Title: Sridhar Ramaswamy, SVP of AI, Snowflake
Prediction: Generative AI’s negative impacts will be hard to manage early on — including job loss, deep fakes, and a deepening digital divide.
Although generative AI is reimagining how we interact with machines, there are some immediate concerns that will be particularly challenging in the early years of widespread AI and language model adoption. For a lot of people involved in what we loosely call “knowledge work,” quite a few of their jobs are going to vaporize. Rapid change makes it hard to quickly absorb displaced workers elsewhere in the workforce, and as a result both the private sector and governments will need to step up. Deep fakes are also another hurdle, and we can expect increased attacks on what we humans collectively think of as our reality — resulting in a world where no one can, or should, trust a video of you because it may be AI-generated. Finally, advances in AI will exacerbate the digital divide that has been happening over the past 20-30 years between the haves and have nots, and will further increase inequality across the globe. I can only hope that by making information more accessible, this emerging technology leads to a new generation of young adults who better understand the issues and potential, and can counter that risk.
Prediction: Ethical guardrails for AI will emerge, from both private and public sectors, faster than with other tech upheavals such as privacy.
I’d like to think that we’ve learned from our past when it comes to establishing safe and ethical rules for leveraging new technologies, with the lack of privacy frameworks and guidelines around sensitive data serving as a cautionary tale of what not to do. Governments are stepping up earlier in the cycle when it comes to AI adoption and use. For example, in mid-September the U.S. Senate hosted a private, informational round table that included leaders from OpenAI, NVIDIA, Google, Meta and more. However, quick regulatory intervention will not solve all problems, and I suspect the industry will primarily be responsible for defining what “responsible AI” means. Narrow tech regulation is very hard. While it made the internet as we know it possible, the internet is also rife with lies, hate speech, and bullying. We’ve seen that well-meaning regulation can sometimes play out in bad ways.
Prediction: LLMs will become commonplace, but most people will use “MLM”s (smaller models trained using the very large ones) because we don’t all need trillion-parameter models!

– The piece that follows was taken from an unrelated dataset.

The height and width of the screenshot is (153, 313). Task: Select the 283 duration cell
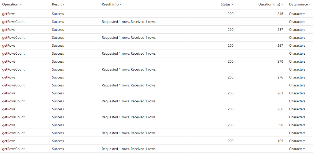point(280,93)
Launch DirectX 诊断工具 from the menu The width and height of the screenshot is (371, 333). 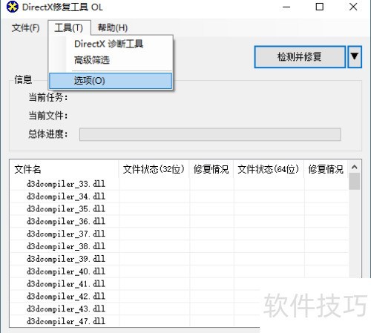pyautogui.click(x=109, y=44)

As large language models (LLMs) become more democratized, we’ll see most organizations start to downsize — with smaller language models becoming the industry standard. There will still be some big players, but in general most vendors will fine-tune smaller models catered toward specific verticals and use cases. I see a future with millions of smaller language models, operating at the company or department level, and providing hyper-customized insights based on the employee or need. Smaller language models require less time and resources to maintain, can be operated inside a company’s existing security perimeter, and are often faster and more accurate because they’re optimized for a narrower set of tasks compared to the do-it-all models that have garnered most of the attention to date. There is more and more proof that you can get a 20 billion parameter model to do most of the things that you want from language models — when compared to the ~1.8 trillion parameter model of OpenAI’s GPT-4 — and they are just as effective if not more.